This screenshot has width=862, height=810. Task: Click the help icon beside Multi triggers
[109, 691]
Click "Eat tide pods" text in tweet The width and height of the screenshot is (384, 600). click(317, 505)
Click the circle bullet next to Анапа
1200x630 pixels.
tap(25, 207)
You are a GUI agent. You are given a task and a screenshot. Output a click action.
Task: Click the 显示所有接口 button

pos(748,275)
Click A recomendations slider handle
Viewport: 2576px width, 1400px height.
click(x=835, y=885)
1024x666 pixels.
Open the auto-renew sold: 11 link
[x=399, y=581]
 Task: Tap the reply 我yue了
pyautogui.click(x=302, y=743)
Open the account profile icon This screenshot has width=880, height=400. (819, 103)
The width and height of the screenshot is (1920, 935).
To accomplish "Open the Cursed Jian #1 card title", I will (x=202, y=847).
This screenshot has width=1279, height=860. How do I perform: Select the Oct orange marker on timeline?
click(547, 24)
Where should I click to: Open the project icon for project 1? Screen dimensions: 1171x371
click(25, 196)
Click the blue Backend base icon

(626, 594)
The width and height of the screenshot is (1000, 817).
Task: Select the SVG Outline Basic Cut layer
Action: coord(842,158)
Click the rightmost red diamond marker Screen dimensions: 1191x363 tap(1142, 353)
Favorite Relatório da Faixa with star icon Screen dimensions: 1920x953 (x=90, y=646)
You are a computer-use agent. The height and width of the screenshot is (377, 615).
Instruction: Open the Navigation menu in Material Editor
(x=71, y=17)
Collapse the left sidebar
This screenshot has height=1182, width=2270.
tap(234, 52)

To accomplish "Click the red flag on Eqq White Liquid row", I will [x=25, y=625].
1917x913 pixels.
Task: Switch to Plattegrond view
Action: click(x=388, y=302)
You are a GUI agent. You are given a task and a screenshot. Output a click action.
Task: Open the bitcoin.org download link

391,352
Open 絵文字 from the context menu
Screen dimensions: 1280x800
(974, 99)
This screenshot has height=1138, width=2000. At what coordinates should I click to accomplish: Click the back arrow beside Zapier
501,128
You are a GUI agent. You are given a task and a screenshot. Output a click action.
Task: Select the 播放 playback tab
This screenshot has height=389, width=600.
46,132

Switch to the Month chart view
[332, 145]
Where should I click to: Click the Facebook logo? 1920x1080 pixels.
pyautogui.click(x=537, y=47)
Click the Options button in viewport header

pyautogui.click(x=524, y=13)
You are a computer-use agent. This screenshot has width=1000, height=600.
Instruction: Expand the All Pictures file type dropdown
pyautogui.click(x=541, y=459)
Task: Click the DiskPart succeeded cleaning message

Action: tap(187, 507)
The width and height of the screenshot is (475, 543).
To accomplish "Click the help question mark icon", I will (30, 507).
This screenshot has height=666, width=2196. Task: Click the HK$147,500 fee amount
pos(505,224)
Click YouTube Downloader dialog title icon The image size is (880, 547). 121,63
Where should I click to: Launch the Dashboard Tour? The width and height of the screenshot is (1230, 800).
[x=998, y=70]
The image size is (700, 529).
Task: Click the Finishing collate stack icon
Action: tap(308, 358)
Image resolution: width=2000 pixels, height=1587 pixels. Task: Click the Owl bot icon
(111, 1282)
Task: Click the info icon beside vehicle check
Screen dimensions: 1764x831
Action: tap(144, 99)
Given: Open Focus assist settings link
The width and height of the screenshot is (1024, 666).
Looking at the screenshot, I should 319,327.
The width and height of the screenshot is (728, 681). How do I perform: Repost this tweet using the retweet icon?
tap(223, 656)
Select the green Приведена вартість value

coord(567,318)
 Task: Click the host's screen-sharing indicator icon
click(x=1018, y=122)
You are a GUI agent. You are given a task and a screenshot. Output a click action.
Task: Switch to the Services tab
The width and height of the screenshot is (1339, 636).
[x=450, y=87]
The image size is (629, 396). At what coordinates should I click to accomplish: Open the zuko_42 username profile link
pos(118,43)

——

Copy out, without changes, every line of the records from the line containing "The width and height of the screenshot is (475, 543)." through the end of the records, with both of those lines included.

The width and height of the screenshot is (475, 543).
To accomplish "Click the help question mark icon", I will (30, 507).
This screenshot has height=666, width=2196. Task: Click the HK$147,500 fee amount
pos(505,224)
Click YouTube Downloader dialog title icon The image size is (880, 547). 121,63
Where should I click to: Launch the Dashboard Tour? The width and height of the screenshot is (1230, 800).
[x=998, y=70]
The image size is (700, 529).
Task: Click the Finishing collate stack icon
Action: tap(308, 358)
Image resolution: width=2000 pixels, height=1587 pixels. Task: Click the Owl bot icon
(111, 1282)
Task: Click the info icon beside vehicle check
Screen dimensions: 1764x831
Action: tap(144, 99)
Given: Open Focus assist settings link
The width and height of the screenshot is (1024, 666).
Looking at the screenshot, I should 319,327.
The width and height of the screenshot is (728, 681). How do I perform: Repost this tweet using the retweet icon?
tap(223, 656)
Select the green Приведена вартість value

coord(567,318)
 Task: Click the host's screen-sharing indicator icon
click(x=1018, y=122)
You are a GUI agent. You are given a task and a screenshot. Output a click action.
Task: Switch to the Services tab
The width and height of the screenshot is (1339, 636).
[x=450, y=87]
The image size is (629, 396). At what coordinates should I click to accomplish: Open the zuko_42 username profile link
pos(118,43)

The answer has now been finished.